Those killed in the attack were identified as bank employees Richard Newcomer, 64, and Prudhvi Kandepi, 25, and contractor Luis Calderon, 48. Two other victims were injured in the attack. Santa-Perez's gun reportedly jammed at least once during his shooting spree. This gave officers enough time to approach the center's main lobby, where they encountered an active shooter situation, with Santa-Perez firing into the lobby. Four of the responding officers engaged the shooter with their weapons, striking Santa-Perez multiple times. Body camera footage of the shooting released by the Cincinnati Police Department showed Santa-Perez indiscriminately shooting at any person he saw, and the gunman was later shot dead through a glass pane by police. The Hamilton County Coroner told reporters "The aggressor had one weapon, but a whole lot of rounds of ammunition. And he didn't hesitate to pull the trigger, empty his magazine, release and do it over and over again." Police have determined Santa-Perez fired between 33-35 rounds during the shooting.

===Victims===
One of the victims was reported deceased by first responders at the scene, while two others were declared deceased after arriving at the University of Cincinnati Medical Center. Two other victims were also transported, with one listed in critical condition and the other in fair.

The three fatal victims were shot once, four times, and seven times, respectively, and one of the wounded victims had been shot twelve times.

==Investigation==
Speaking at a press conference, Cincinnati mayor John Cranley stated that initial reports appeared to show that the victims were shot at random and that, "it didn't appear to be a dispute between people."

During the initial investigation, it was discovered by police that the shooter was carrying hundreds of rounds of ammunition and "...could've killed over 100 people." Body camera footage was released by law enforcement on September 8, which documented the officers' actions when they encountered the gunman.
=-=-=
▶ **Work to be completed**
Return everything in the shooting account from "During the initial" down to "encountered the gunman.", word for word. The records are a separate body of material and are unrelated to the shooting account.
=-=-=
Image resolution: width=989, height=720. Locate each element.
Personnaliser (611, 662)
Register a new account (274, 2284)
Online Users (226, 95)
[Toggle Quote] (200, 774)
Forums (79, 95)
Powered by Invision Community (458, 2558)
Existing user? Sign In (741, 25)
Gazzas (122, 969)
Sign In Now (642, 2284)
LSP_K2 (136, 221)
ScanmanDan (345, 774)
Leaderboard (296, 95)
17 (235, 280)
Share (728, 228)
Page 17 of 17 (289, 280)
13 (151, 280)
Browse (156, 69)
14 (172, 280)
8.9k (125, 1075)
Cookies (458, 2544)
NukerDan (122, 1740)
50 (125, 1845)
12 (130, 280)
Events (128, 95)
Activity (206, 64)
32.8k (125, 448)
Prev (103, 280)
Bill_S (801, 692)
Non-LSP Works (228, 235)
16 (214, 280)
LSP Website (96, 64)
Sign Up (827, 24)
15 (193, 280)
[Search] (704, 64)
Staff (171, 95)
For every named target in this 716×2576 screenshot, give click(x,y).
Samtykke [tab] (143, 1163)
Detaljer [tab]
=-=-=
▶ **Finished task**
During the initial investigation, it was discovered by police that the shooter was carrying hundreds of rounds of ammunition and "...could've killed over 100 people." Body camera footage was released by law enforcement on September 8, which documented the officers' actions when they encountered the gunman.